Finding Dupes

ajt on 2006-07-25T20:03:54

Last Friday was my local mini-LUG meeting. Someone asked to borrow a small Perl script I hacked up that finds duplicated files on a server.

At work my Windows admins are running out of hours in the night to back things up, adding more disk isn't a solution we just can't get it off to tape before the users are back on the systems. By forcing users to take ownership of their mess we were able to delete many megabytes of duplicated binary files scatterd all over the place.
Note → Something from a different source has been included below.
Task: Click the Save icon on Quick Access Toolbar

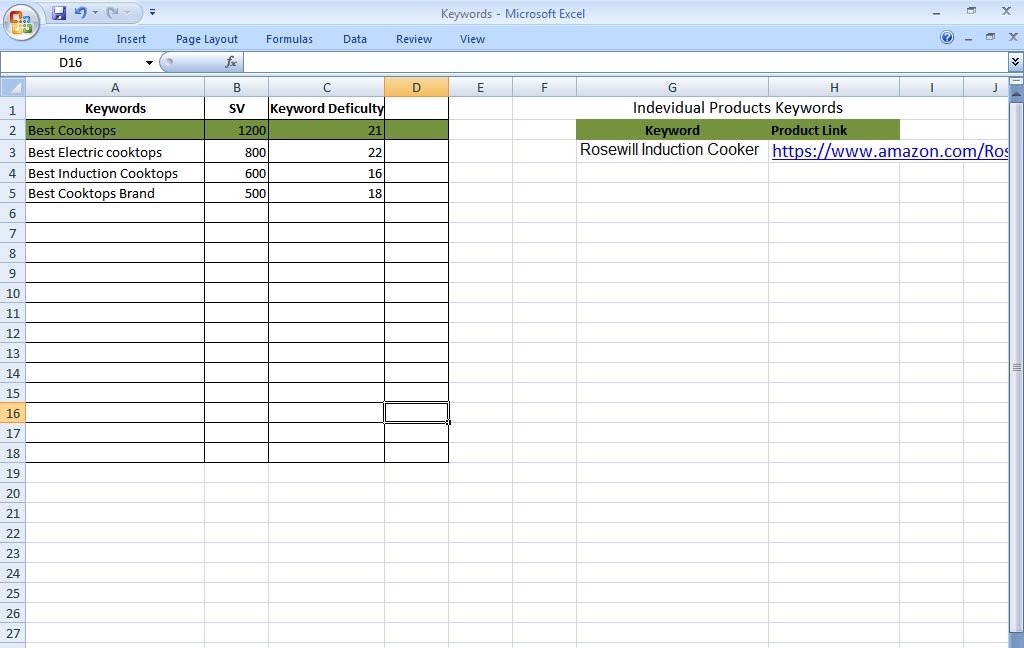Action: click(58, 11)
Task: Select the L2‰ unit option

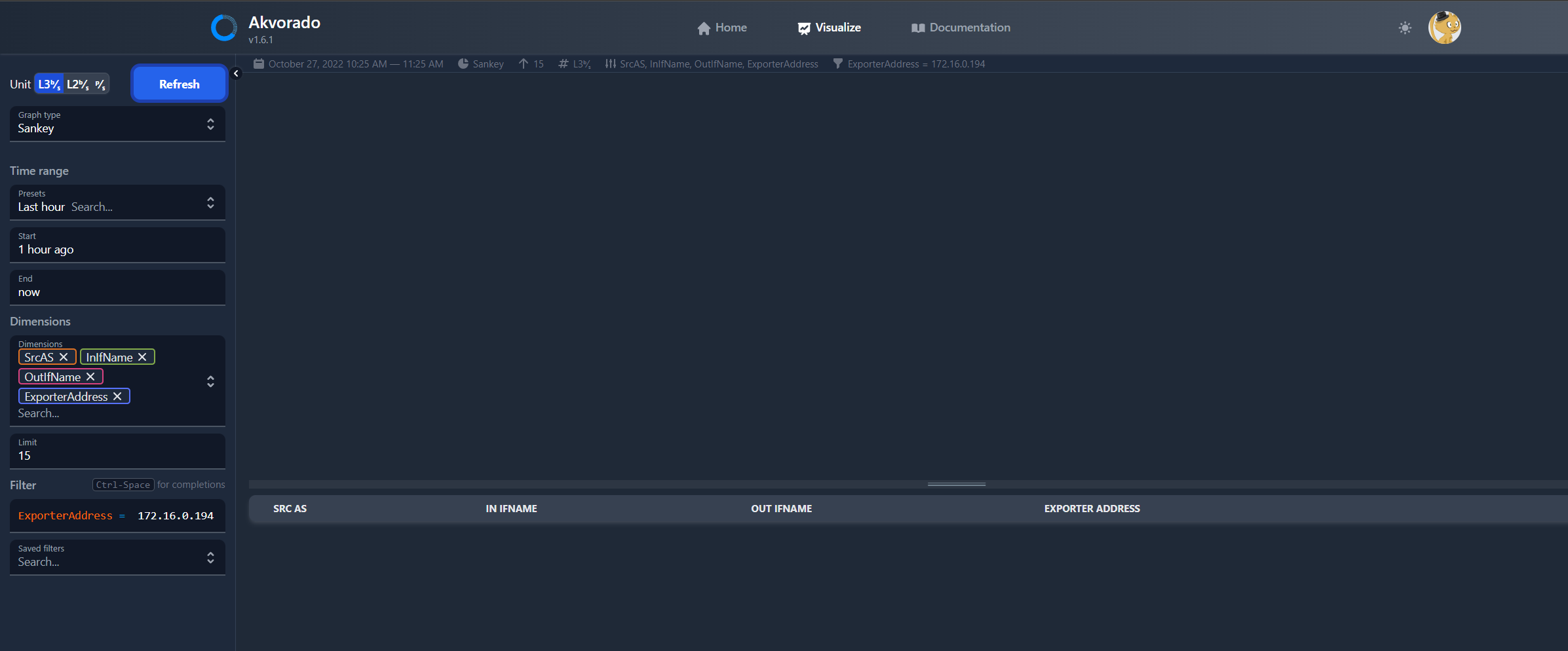Action: tap(77, 84)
It's not fixed the chaos problems, but it's put off the end of the world for a short while.

It turns out that my friend has the same problem, disk space is cheap, but being able to back it up isn't...

Re:

Aristotle on 2006-07-25T23:56:30

Someone asked to borrow a small Perl script I hacked up that finds duplicated files on a server.

Has he given it back yet?

Re:

ajt on 2006-07-26T07:38:58

I must confess I've not lent it to him yet... ;-)

staging

gizmo_mathboy on 2006-07-26T11:17:08

Regarding the backup problem. Why not get some of those cheap disks and create a staging box where all of the "data to be backed up" is stored and then the tape can back up from that?

Re:staging

ajt on 2006-07-29T14:56:01

For our Unix systems we backup to disk using IBM's flashcopy, which is our prefered backup/restore method for the SAP systems. The Windows systems are a bit primitive, they don't do LVM or any fancy file systems, just old fashioned NTFS onto hardware mirrored disks. While you can do smart things with the disk, we don't...

I've now completed my re-write of my find-duplicate-files tool, which works okay on my Linux box at home. It's a bit faster than the last version I wrote, as this one only checksums files of the same size, the original one checksummed everything, which was a bit wasteful.